The study involved men from 53 countries, including the UK, USA and Australia .
A study published in the journal Human Reproduction Update.
The analysis, which provides a first look at trends in South America, Asia and Africa, also includes additional data from seven years since 2011 to 2018.
The data included measures of sperm count and concentration in semen samples.
Count refers to the total number of sperm in the sample, while concentration refers to the number of reproductive cells in the semen volume.
The results showed that that the average sperm count fell by 51.6 percent from 1973 to 2018 among men from all continents.
Sperm concentration has fallen by 2.64 percent a year since 2000, faster than the previous drop 1.16 percent a year since 1972.
Trends previously seen in men from North America, Europe and Australia have become faster, the team noted.
They have also been seen in men from South America, Asia and Africa, suggesting a future demographic decline may not be limited to the global North.

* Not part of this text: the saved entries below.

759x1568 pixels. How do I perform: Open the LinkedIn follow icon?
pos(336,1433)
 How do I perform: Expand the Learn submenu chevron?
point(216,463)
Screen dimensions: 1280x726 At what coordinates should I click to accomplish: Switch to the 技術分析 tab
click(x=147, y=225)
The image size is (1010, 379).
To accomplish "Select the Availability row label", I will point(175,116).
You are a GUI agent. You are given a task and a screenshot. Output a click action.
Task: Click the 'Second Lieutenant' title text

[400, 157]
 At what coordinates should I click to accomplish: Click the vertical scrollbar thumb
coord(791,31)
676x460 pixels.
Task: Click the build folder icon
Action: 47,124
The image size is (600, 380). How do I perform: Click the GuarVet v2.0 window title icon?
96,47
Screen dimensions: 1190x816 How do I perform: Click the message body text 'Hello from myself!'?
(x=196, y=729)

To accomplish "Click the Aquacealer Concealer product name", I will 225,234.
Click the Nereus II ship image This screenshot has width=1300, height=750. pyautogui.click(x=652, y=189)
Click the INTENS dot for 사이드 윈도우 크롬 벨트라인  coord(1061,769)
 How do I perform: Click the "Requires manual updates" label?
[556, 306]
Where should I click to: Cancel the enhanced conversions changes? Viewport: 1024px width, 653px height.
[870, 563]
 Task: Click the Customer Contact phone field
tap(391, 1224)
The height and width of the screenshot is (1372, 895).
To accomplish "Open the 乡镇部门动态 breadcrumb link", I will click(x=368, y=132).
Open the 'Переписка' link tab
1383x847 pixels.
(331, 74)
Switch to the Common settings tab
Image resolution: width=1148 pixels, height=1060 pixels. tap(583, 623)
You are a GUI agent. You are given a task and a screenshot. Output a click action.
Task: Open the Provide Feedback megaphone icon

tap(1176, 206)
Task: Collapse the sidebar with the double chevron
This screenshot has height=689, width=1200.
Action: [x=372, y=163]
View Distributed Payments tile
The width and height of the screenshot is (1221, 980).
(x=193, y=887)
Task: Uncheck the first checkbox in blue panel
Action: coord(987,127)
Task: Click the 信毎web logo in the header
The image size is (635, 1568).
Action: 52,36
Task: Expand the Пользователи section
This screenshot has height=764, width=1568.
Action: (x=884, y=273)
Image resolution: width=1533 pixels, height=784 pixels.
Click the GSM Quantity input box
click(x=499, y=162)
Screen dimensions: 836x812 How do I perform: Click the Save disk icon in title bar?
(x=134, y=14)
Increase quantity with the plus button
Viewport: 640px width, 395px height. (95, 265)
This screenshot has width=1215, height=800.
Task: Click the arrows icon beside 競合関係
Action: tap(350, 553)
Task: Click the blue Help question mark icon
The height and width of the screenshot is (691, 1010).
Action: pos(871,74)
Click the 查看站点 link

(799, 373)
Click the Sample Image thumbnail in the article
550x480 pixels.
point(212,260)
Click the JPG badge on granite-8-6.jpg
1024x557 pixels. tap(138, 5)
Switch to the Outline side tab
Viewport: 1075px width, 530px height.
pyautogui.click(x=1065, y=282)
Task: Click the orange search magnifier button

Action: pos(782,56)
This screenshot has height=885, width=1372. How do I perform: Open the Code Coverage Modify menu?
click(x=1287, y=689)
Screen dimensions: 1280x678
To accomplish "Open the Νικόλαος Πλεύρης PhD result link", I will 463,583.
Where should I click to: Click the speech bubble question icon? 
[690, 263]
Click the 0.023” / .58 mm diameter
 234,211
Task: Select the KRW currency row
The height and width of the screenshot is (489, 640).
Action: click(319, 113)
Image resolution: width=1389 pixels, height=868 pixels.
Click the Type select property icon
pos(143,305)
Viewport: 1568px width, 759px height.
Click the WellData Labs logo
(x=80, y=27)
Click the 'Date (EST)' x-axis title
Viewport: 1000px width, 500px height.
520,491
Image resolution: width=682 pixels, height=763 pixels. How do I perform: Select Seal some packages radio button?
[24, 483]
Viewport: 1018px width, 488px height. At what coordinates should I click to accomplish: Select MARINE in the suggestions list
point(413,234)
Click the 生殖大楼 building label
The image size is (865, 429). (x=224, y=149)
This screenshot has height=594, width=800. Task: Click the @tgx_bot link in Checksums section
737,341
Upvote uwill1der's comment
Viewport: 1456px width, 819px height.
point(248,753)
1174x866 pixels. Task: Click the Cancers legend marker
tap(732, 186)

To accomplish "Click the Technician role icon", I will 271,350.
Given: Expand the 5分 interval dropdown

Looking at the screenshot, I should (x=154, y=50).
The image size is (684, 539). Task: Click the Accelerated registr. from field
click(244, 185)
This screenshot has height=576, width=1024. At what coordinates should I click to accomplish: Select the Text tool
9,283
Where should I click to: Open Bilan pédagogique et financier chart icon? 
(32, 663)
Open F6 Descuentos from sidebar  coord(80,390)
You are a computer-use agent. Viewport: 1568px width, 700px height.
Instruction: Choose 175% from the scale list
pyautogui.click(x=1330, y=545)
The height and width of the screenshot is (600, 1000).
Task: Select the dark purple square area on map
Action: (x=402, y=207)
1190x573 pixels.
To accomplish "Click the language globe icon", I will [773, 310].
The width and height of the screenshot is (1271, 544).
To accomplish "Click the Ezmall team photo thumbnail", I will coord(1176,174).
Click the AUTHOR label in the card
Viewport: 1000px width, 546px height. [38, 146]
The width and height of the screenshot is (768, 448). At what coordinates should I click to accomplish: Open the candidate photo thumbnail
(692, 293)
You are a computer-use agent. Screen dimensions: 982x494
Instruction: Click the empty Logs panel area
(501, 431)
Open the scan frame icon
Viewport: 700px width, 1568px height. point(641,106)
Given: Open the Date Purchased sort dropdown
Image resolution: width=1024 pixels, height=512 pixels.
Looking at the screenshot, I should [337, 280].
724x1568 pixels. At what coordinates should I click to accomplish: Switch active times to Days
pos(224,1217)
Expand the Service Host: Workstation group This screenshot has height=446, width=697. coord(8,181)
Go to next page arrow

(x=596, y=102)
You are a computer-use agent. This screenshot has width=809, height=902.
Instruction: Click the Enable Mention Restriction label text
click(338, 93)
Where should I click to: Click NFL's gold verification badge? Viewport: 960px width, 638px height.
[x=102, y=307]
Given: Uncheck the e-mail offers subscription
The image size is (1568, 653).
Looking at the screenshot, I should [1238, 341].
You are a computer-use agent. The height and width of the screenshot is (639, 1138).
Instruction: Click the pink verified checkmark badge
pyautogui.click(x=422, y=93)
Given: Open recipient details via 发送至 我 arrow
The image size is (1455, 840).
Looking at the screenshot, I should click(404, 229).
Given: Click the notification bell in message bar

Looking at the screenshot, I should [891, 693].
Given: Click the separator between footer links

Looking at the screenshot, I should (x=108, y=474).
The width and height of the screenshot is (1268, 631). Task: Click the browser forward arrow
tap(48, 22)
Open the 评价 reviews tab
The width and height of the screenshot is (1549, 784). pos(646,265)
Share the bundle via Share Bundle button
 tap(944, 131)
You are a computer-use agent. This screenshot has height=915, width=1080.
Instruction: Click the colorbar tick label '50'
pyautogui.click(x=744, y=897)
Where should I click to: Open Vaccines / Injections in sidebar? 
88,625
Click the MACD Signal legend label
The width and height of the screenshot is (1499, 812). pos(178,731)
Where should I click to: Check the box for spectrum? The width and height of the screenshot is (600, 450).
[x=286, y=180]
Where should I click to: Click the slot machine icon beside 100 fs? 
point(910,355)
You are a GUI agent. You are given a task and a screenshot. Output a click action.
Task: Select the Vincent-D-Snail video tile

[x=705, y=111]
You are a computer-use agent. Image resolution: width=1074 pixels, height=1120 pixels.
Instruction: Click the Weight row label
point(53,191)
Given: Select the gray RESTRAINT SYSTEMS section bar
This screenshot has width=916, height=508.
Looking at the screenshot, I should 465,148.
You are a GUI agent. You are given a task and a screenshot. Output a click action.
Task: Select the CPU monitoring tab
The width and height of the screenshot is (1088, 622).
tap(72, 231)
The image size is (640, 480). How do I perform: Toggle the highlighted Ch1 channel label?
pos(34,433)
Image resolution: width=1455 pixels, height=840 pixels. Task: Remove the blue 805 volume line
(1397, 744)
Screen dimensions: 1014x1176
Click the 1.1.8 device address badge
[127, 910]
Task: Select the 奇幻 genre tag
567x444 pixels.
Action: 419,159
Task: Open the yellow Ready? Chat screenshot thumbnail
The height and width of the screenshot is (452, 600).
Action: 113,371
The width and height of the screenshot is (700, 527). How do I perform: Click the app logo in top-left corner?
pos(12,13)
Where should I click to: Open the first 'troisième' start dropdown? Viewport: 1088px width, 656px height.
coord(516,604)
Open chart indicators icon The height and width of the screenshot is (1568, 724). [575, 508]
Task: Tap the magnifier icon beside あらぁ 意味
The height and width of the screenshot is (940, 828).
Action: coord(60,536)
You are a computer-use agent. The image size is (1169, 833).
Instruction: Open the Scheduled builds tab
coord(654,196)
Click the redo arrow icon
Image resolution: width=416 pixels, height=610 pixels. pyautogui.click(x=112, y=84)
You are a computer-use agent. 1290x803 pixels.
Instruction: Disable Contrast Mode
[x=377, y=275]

Study lead author Prof. Hagai Levin, an epidemiologist at the Hebrew University of Jerusalem, said: “Our findings are a canary in a coal mine. We are facing a serious problem that, if left unaddressed, could threaten the survival of humanity.”
We urgently call for global action to create healthier habitats for all species and reduce the impacts and behaviors that threaten our reproductive health.
'Overall, we are seeing a significant decline in sperm count worldwide – more than 50 percent in the last 46 years, and this decline has accelerated in recent years'.